For Horkheimer and Adorno, the fundamental shift from the sociological to the psychological level that occurred during the 1940s was motivated by the fact that in Germany the proletariat had succumbed to fascism and in the Soviet Union socialism had not prevented the development of an authoritarian government that failed to guarantee individual autonomy or Jewish group interests (Tar 1977, 80; Wiggershaus 1994, 137ff, 391ff). Within the new perspective, authoritarianism was viewed as the fundamental problem, its origin traceable to family interactions and ultimately to the suppression of human nature (Tar 1977, 87–88). Nevertheless, the formal outline of the theory can be seen in philosophical form in the earlier work Studies on Authority and the Family of 1936, a work that presented Fromm’s psychoanalytic theory of authoritarian “sadomasochistic” family relationships and their putative linkages with bourgeois capitalism and fascism.

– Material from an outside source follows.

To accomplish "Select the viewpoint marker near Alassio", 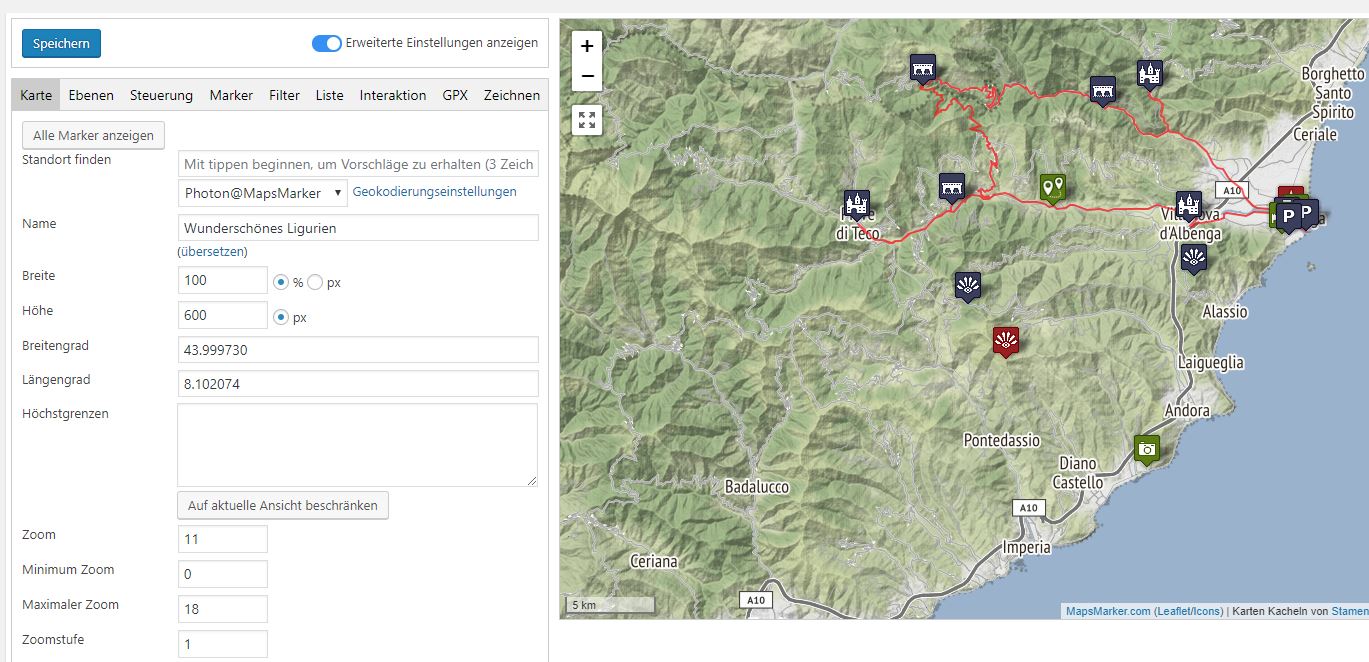I will pos(1192,259).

This philosophical-speculative approach to anti-Semitism was refined in the chapter on anti-Semitism in Horkheimer and Adorno’s (1944/1990) Dialectic of Enlightenment.3 In addition to being highly abstract and written in what might be termed a Hegelian manner, the style of writing is assertional: Statements about anti-Semitism are simply asserted with no attempt to provide any empirical justification.4 As Jacob Katz (1983, 40) notes, the Frankfurt School has “not been notable for the accuracy of its evaluation of the Jewish situation either before the advent of Nazism or afterward.” However, many of the ideas simply asserted there in a philosophical, speculative manner are identical to the theories of anti-Semitism contained in The Authoritarian Personality. Indeed, the authors viewed the chapter on anti-Semitism as a theoretical study for their anticipated empirical study of anti-Semitism (Wiggershaus 1994, 324). The Authoritarian Personality may thus be viewed as an attempt to provide these philosophical theories of anti-Semitism with empirical support, but the theory itself was fundamentally an a priori philosophical theory and was not viewed by its authors as subject to either verification or falsification:

Horkheimer seemed to consider the dialectics project and the anti-Semitism project as two distinct items relating to one another in the way that an abstract theory relates to its application to a concrete topic, or in the way that Hegel’s logic relates to the Hegelian philosophies of history, law or aesthetics. Was this not turning a distinction within the theoretical and empirical research process into a distinction which silently gave the theory the dignity of speculation and made it independent of the empiricism appropriate to science? And was empirical research not thus being denied its status as a dimension of reflected experience, and degraded into a means of illustrating the theory? . . . A further open question was whether their enthusiasm for the theory, and their contemptuous remarks about research in specific scientific disciplines, in fact represented more than mere evidence of personal values and moods; whether these did not have an influence on the way in which their scholarly work was carried out and on its results— particularly when external influences were forcing them to take both dimensions seriously. (Wiggershaus 1994, 320; see also Jay 1973, 240, 251)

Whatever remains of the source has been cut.